At the same time, higher-level negotiators will meet to batter their heads against one another on the big, top-level issues in the hopes of coming to a trade-off that works—or simply convincing the other side to stop asking for something impossible.

It’s very common for the technical negotiations to make progress even as the big-ticket issues remain completely immovable. If you were negotiating your employment contract line by line, then you could probably pretty quickly agree on language for 90 percent of it, even if you and your potential employer were still miles apart on agreeing to a salary and paid family leave. Ultimately, nothing is agreed until everything is agreed.

This creates a confusing dynamic in how secretly conducted negotiations are communicated. It is semantically correct to say that negotiations are “making progress” when the technical work is moving ahead nicely but the big issues are hopelessly stalled. It could also be (very narrowly, dubiously, and misleadingly) semantically correct to describe the smaller compromises reached at the technical level as “deals made.” Yet neither term is necessarily informative.

In a trade negotiation, especially an ad hoc and highly politicized one such as those currently being conducted by the Trump administration, the outstanding question is not whether the technical work can be completed, but whether leaders can find a landing zone on the major issues.

Put more concretely: What is Trump asking countries to give, and are they willing to give it in exchange for what he’s offering?
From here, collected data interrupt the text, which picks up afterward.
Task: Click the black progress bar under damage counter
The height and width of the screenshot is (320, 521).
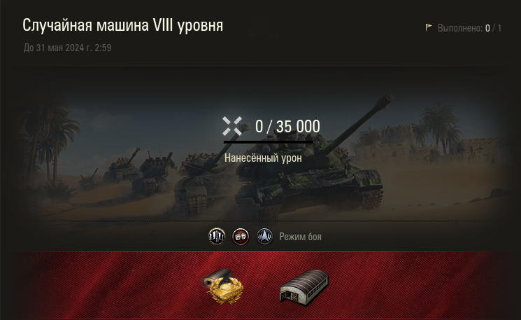Action: 269,142
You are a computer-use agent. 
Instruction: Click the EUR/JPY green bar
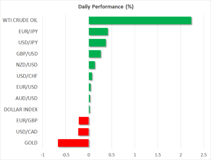click(98, 32)

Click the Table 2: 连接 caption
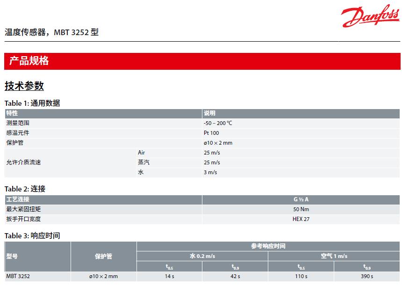(x=25, y=189)
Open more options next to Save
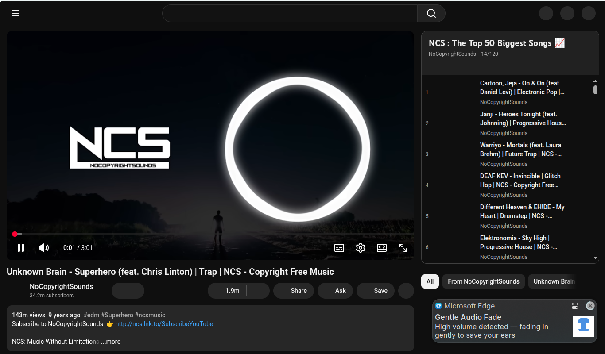605x354 pixels. pos(406,291)
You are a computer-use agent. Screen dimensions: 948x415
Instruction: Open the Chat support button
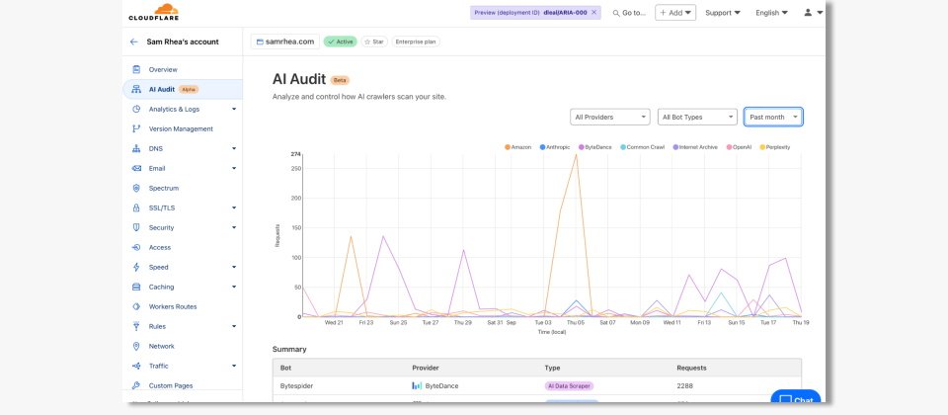795,400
Technical work in a negotiation aims to narrow down the issues to just a few big political choices, and to find the legal language required to properly capture the intent of the parties to the satisfaction of the lawyers back in capital—it is important, but it is not a substitute for political agreement on the big-ticket items.
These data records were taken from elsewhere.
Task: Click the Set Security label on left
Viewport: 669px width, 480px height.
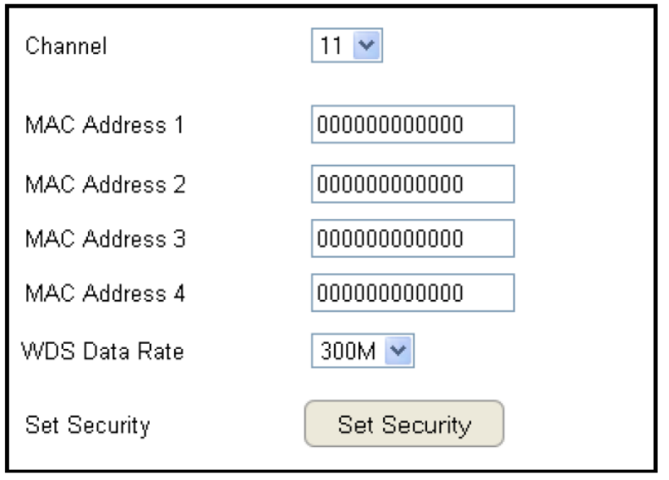Action: [x=89, y=424]
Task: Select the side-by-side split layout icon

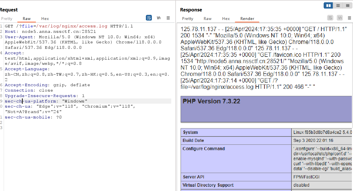Action: pyautogui.click(x=328, y=5)
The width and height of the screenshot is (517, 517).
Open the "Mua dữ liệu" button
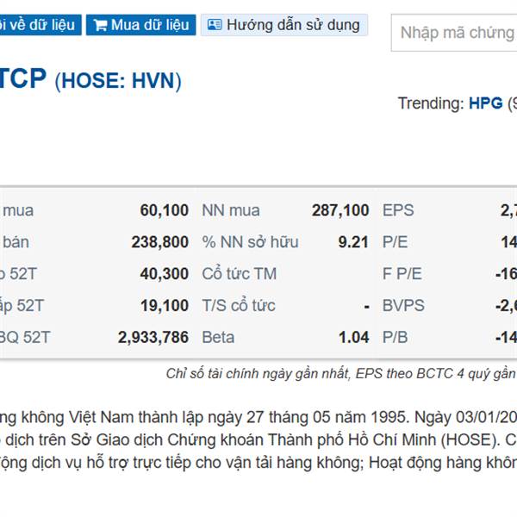pos(141,25)
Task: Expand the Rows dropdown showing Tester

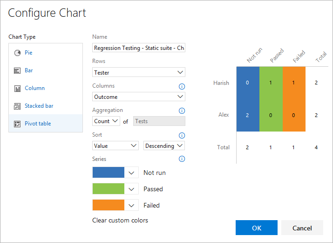Action: 139,72
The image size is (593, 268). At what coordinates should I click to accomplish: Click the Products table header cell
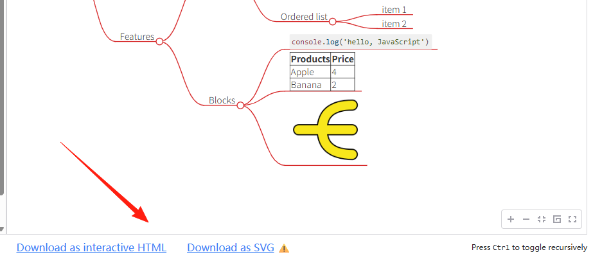pos(310,59)
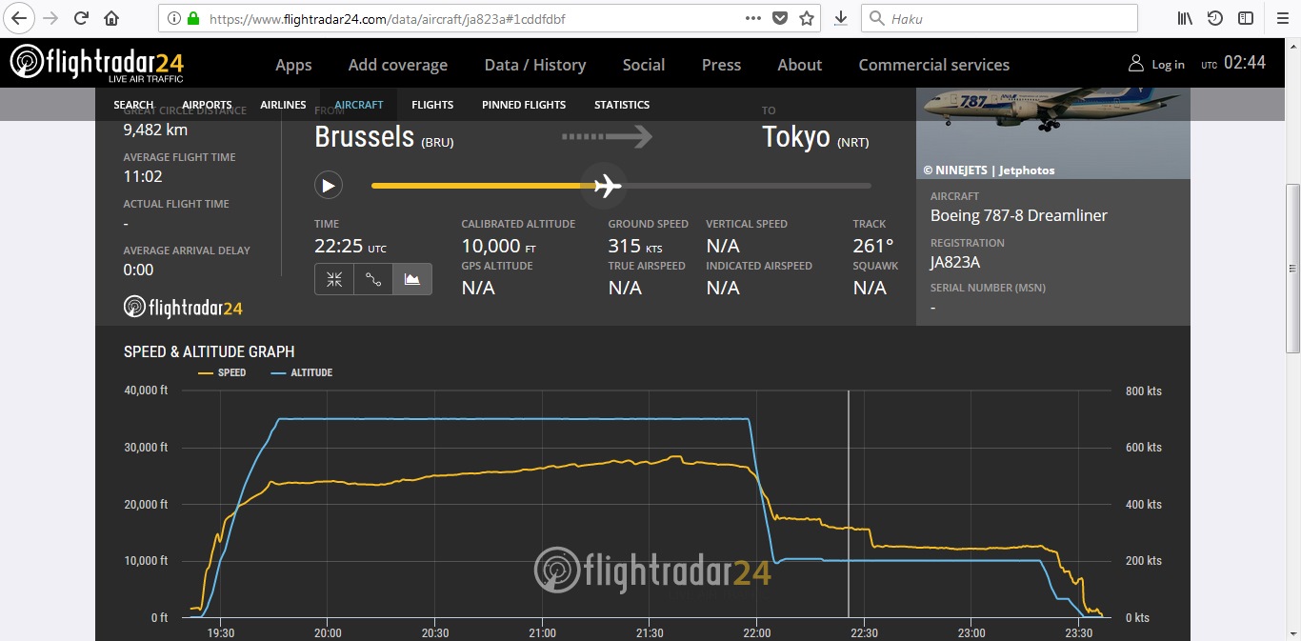The image size is (1301, 641).
Task: Toggle the Firefox sidebar view
Action: [x=1245, y=18]
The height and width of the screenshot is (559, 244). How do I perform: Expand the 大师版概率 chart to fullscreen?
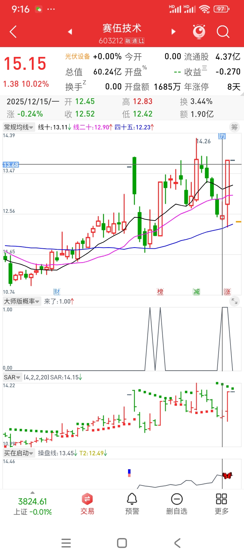[x=235, y=301]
At the moment, much of the frustration from U.S. trading partners seeking to negotiate is the absence of a specific request from Washington that they can treat as definitive. Leaked comments from negotiators suggest that they are being asked to effectively bid against themselves, tabling offers based on their best guess of what the United States might want from them and what it might consider sufficient.

If that changes, and if the United States is realistic in what it seeks, then a flurry of so-called deals could come. No country wants to be left out of the U.S. market, especially if its competitors manage to find a way in—but at the same time, countries are very much aware that many of Trump’s tariffs have proved to be as fleeting as Washington’s commitment to past agreements. That means that there’s appetite for a deal that puts these tariffs in the rearview mirror—but not at any price.

Until we start seeing indications of actual progress being made on major issues—and indeed, until we start seeing signed texts—grand pronouncements of progress are probably meaningless. The Trump administration is trying to hold the rest of the world hostage, but it keeps unloading the gun, waving it erratically, and refusing to specify how much it wants in ransom. Braggadocio about the inevitability of triumph should be treated accordingly.


Dmitry Grozoubinski is a senior advisor with Aurora Macro Strategies and the author of the 2024 book Why Politicians Lie About Trade.